Ce que la France peut attendre de la cohabitation des splendeurs et des misères du macronisme

Après l’euphorie de l’élection et l’état de grâce des premières semaines d’exercice du pouvoir, doutes et désillusions ont commencé à poindre dans l’opinion publique. Comprendre pourquoi la popularité d’Emmanuel Macron a, semble-t-il, déjà commencé à péricliter suppose d’identifier les ressorts qui ont fait sa victoire. Forces et faiblesses sont intimement liées.

Guillaume Bernard

Guillaume Bernard

Guillaume Bernard, docteur et habilité à diriger des recherches en histoire des institutions et des idées politiques, est maître de conférences à l'ICES (Institut Catholique d'Études Supérieures).

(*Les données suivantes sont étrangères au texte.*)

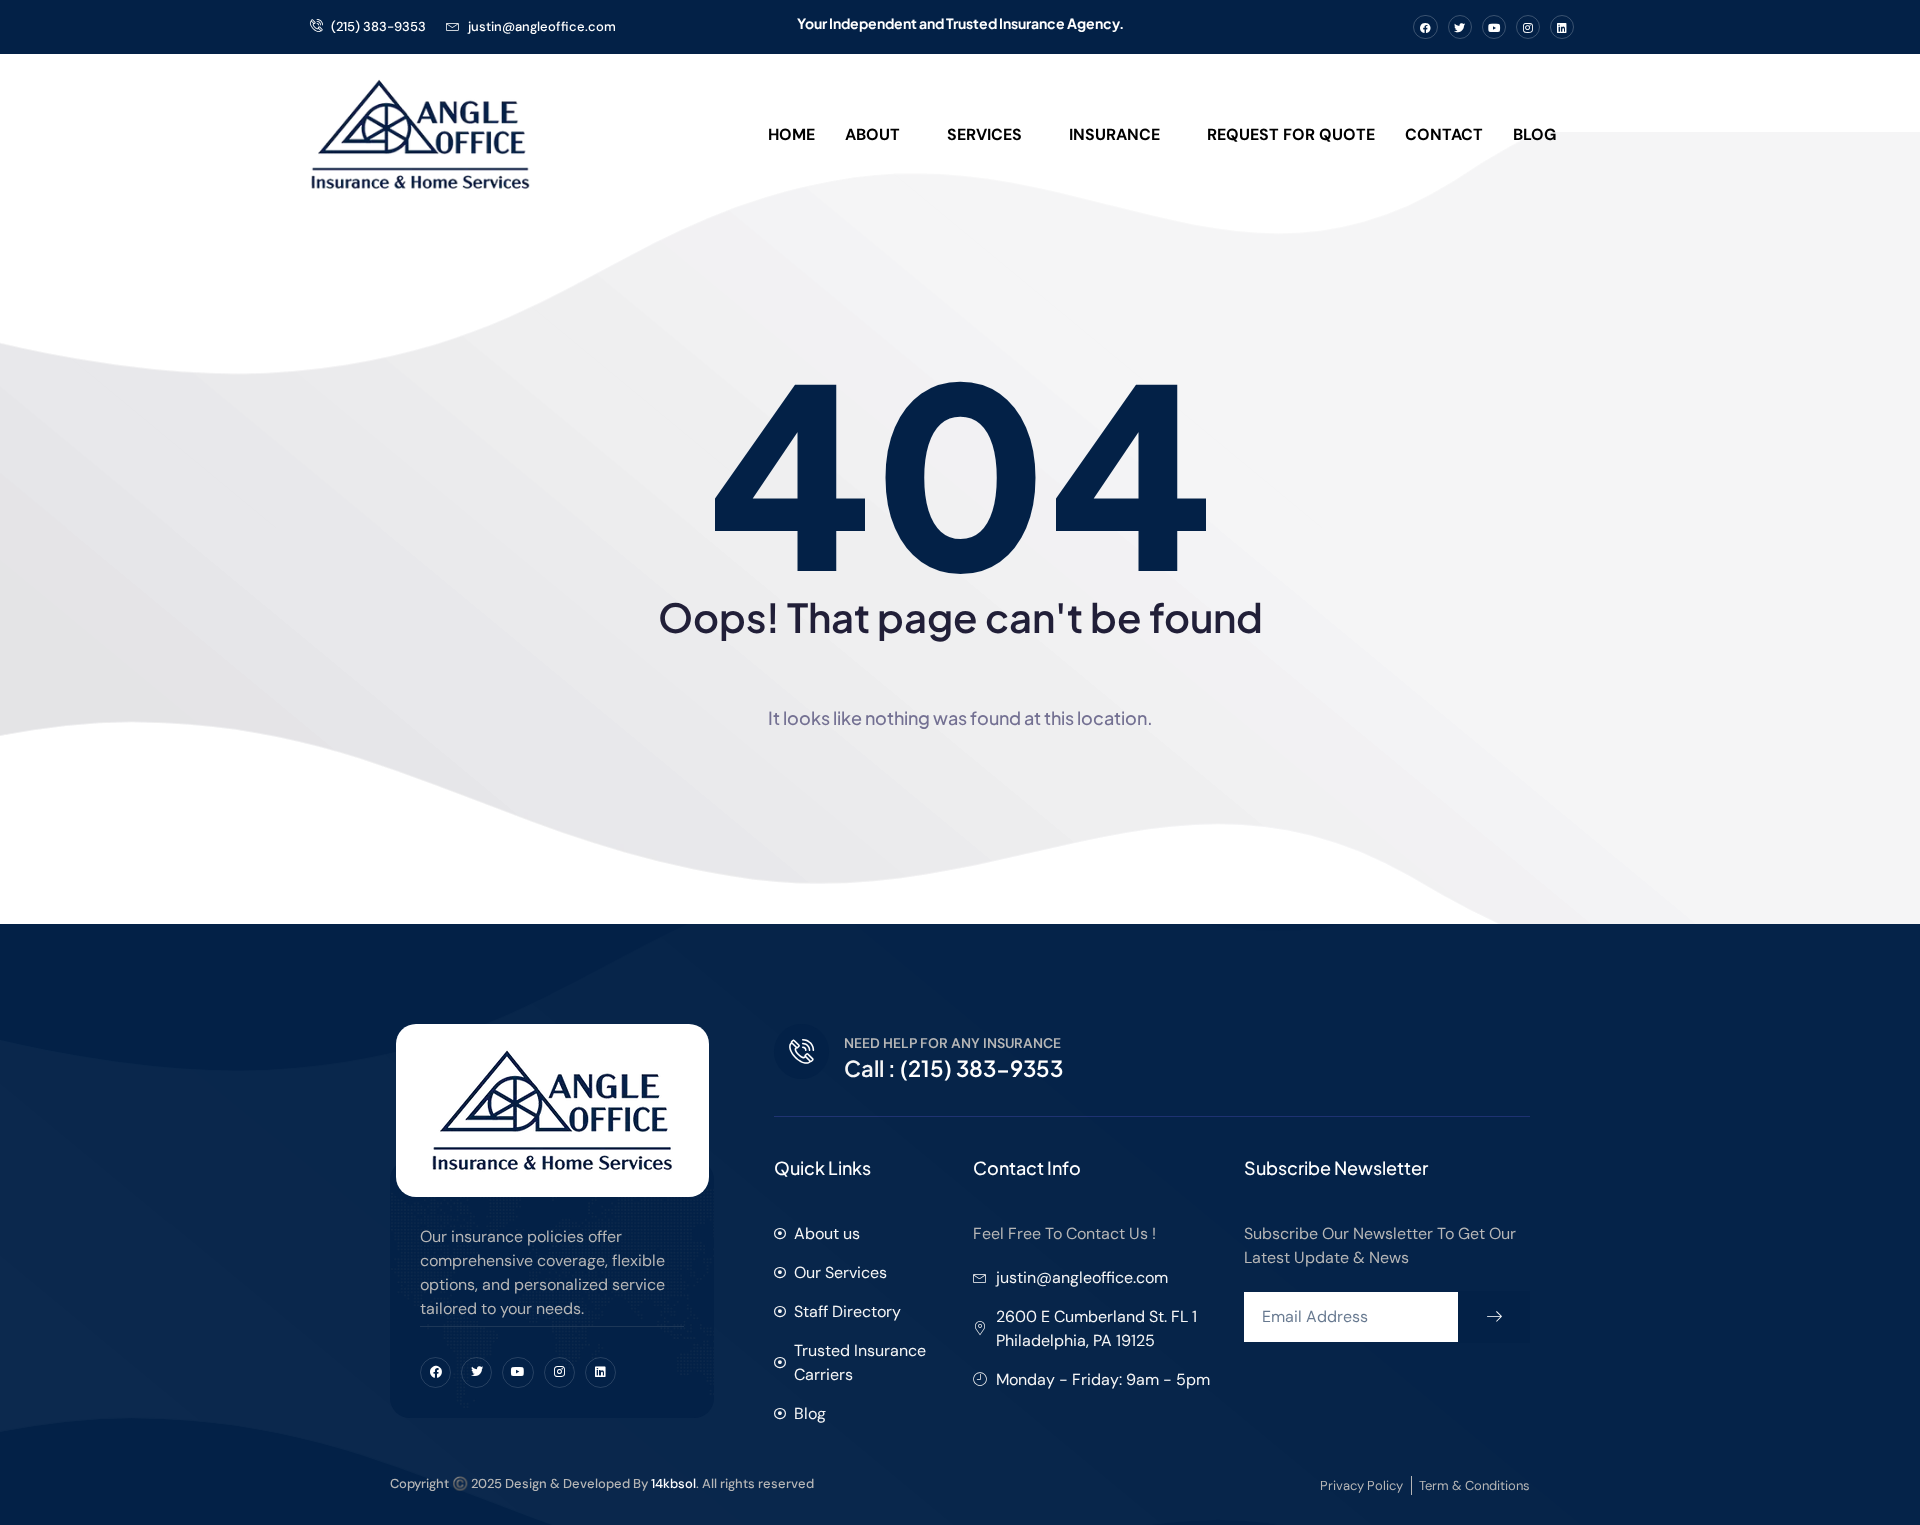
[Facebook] (1425, 27)
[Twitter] (1460, 27)
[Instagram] (1528, 27)
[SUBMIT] (1494, 1317)
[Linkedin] (1562, 27)
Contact (1444, 134)
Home (791, 134)
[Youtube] (1494, 27)
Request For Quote (1291, 134)
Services (984, 134)
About (872, 134)
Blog (1534, 134)
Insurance (1114, 134)
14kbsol (673, 1483)
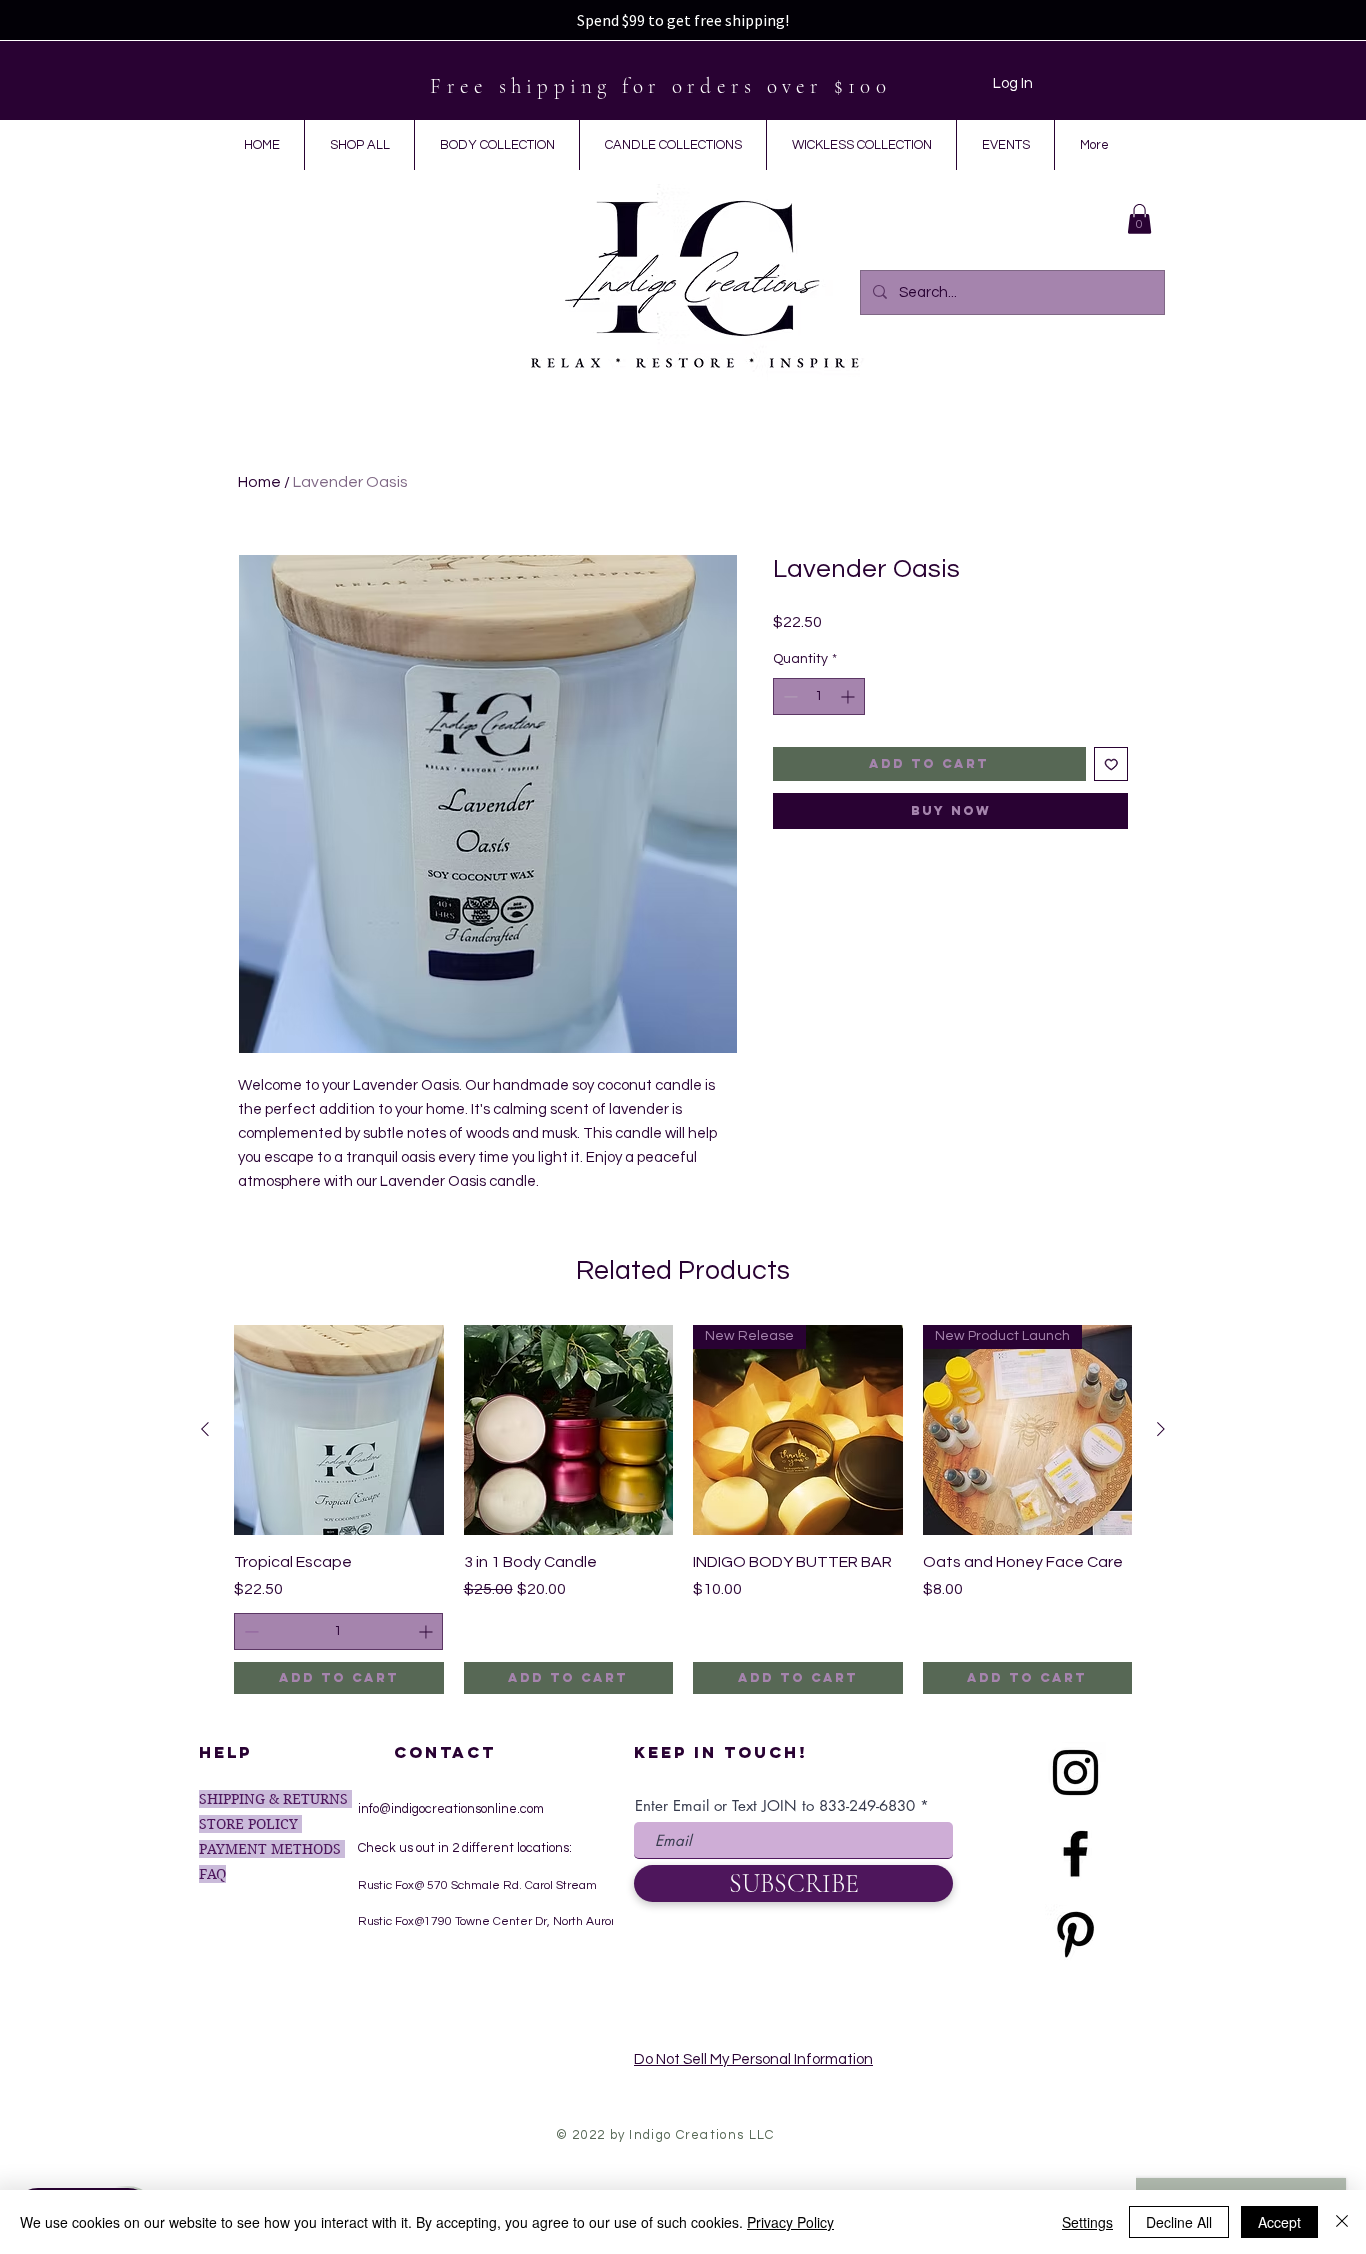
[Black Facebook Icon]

Il enseigne ou a enseigné dans divers autres établissements comme Sciences-Po Paris. Il a rédigé ou codirigé un certain nombre d'ouvrages scientifiques parmi lesquels Dictionnaire de la politique et de l'administration (PUF, 2011) et Introduction à l'histoire du droit et des institutions (Studyrama, 2éd., 2011), ou destinés au grand public, dont L'instruction civique pour les nuls (First, 2e éd., 2015). Il est également l'auteur de La guerre à droite aura bien lieu, (Desclée de Brouwer, 2016).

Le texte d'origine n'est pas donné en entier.